Dios tiene sentido del humor

Érase una vez un campesino muy tonto que tenía una mujer muy lista. Ella se encargaba de administrar la casa: compraba y vendía, organizaba las labores en la granja y se preocupaba de que todo se mantuviera en perfecto orden. Pero un día se torció el tobillo y tuvo que quedarse en casa, porque no podía andar. Precisamente entonces había que vender una vaca. Y no hubo más remedio: el marido tuvo que llevarla a vender al mercado” .
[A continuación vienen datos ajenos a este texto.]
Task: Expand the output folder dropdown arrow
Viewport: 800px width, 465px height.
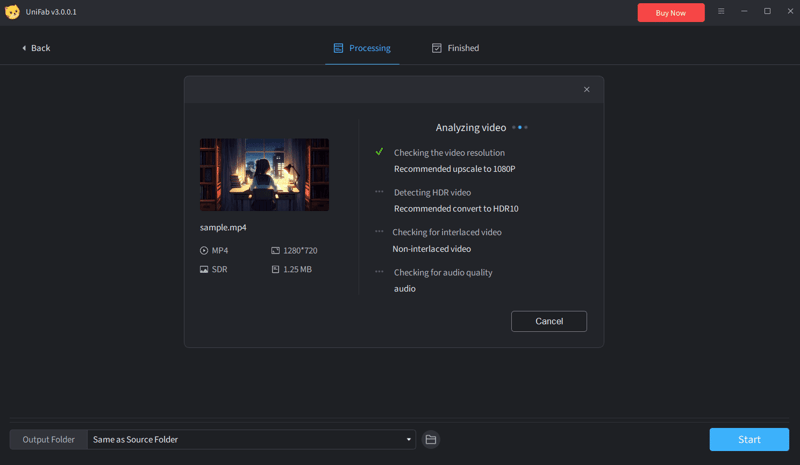Action: 408,440
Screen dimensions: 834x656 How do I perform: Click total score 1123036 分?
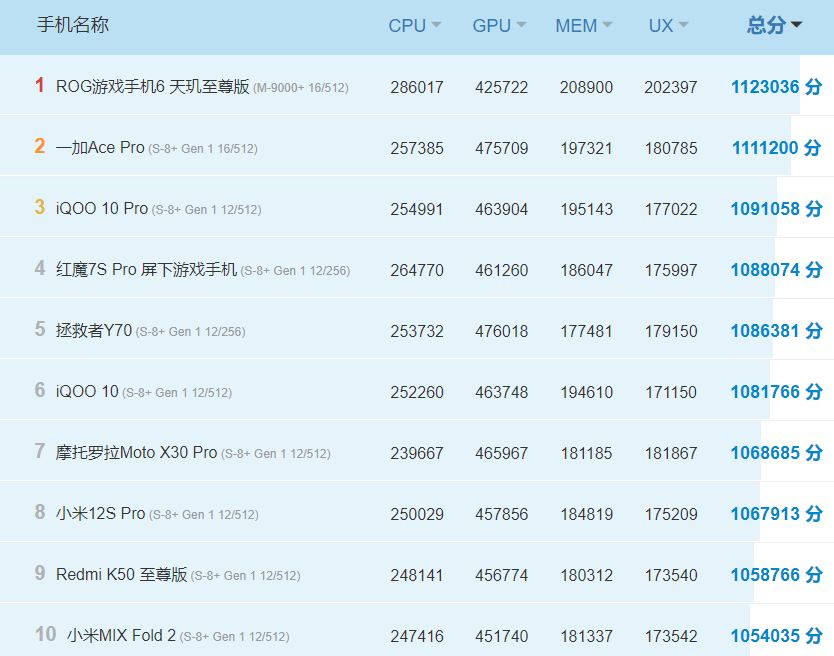click(x=776, y=87)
La mujer le había advertido formalmente para que no la vendiera por menos de 160 florines y para que tuviera mucho cuidado con los compradores que charlan dema­siado. Porque ésos hablan, sí, pero no compran.

La historia continúa…

En el mercado, muchos compradores se enzarzaron en con­versaciones con el campesino. Pero éste recordó lo que le había dicho su mujer y no vendió la vaca a nin­guno de ellos. Así que tuvo que regresar a casa con la vaca y con el temor de que su mujer se enfadara. “De camino llegó a una aldea y entró en la iglesia, que estaba abierta. “Bueno -pensó-, voy a echar una ojeada dentro, a ver si encuentro algún comprador para mi vaca.” Entró, pues, en la iglesia, en el día precisamente de la fiesta de San Antonio. Había habido una romería en honor del santo, cuya imagen se hallaba en la iglesia, y precisamente por eso la puerta del templo estaba aún abierta. Pero era ya muy tarde y no había nadie en el interior. El campesino entró con su vaca y ató el animal a un banco de la iglesia. Él se adentró un poco más en el templo, porque acababa de ver a alguien que estaba muy callado y no decía ni palabra. Era precisamente la imagen de san Antonio.”

Como a san Antonio se le representa con un cer­dito, el campesino le tomó por un tratante de cerdos. Le gustó que estuviera tan callado. Y comenzó a conversar con la estatua. Le ofreció la vaca. Pero como san Anto­nio no respondió ni palabra, el campesino se enfadó y le arreó un golpe con su bastón. “Entonces, a los pies de Juan cayó una bolsa con dinero. “¡Está bien! -dijo-. Ya sabía que terminarías comprando mi vaca. ¡Si hubieras abierto la boca, no te habría arreado un garrotazo!” Satisfecho, el campesino recogió la bolsa de dinero, salió de la iglesia y regresó a casa.” Llegado a casa, entrega a su mujer la bolsa del dinero y se alegra de que ya no pueda tacharle de estúpido.

La mujer se queda alucinada al ver la importante cantidad de dinero conseguido con la venta. Juan sólo le cuenta que vendió la vaca a un tratante de cerdos que puso a sus pies la bolsa de dinero sin regatear lo más mínimo.

Cuando Juan salió de la iglesia, llegó el sacristán para cerrar la puerta. Vio la vaca atada a un banco. Y vio también que habían volado todos sus ahorros, que había escondido detrás de la estatua de san Antonio. Llamó al párroco y le contó su desgracia. Había escondido el dinero detrás de la estatua de san Antonio para ponerlo a buen recaudo de su mujer, que lo habría despilfarrado rápidamente. El párroco le dijo que se llevara la vaca y que le explicara a su mujer que era un regalo que le había hecho san Antonio.

“El sacristán llegó con la vaca a casa, y su mujer se asombró no poco de tan gran regalo, sobre todo porque el párroco era muy tacaño y no andaba tampoco muy sobrado de dinero. Pero el sacristán la tranquilizó diciéndole que era verdad y que no tenía más que preguntar al párroco.

Lleva­ron la vaca al establo. La mujer estaba encantada con ella y la cuidaba muy bien. Le fue gustando poco a poco el tra­bajo y, en vez de sus habituales comadrerías y de ir de una vecina a otra para contar el último chisme, empezó a cui­darse con mucho empeño de la vaca. La vaca daba mucha leche y era un buen animal, y la mujer, que antes había sido muy derrochadora, se hizo ahorradora al ver cuánto trabajo costaba ganar algo de dinero. De este modo, al cabo de poco tiempo pudo ahorrar el dinero suficiente para comprar otra vaca más. Después, compraron también una parcela de tierra. Y hoy, el sacristán es una persona acomodada, que tiene un gran establo y bastantes tierras.” Las cosas no fueron mal tampoco en la granja de Juan, una vez que su mujer pudo disponer de algo más dinero. Desde entonces no se atrevió ya a insultarle lla­mándole estúpido, aunque no por eso su marido era más inteligente que antes. “De este modo, la venta de la vaca a san Antonio había hecho felices a dos familias.”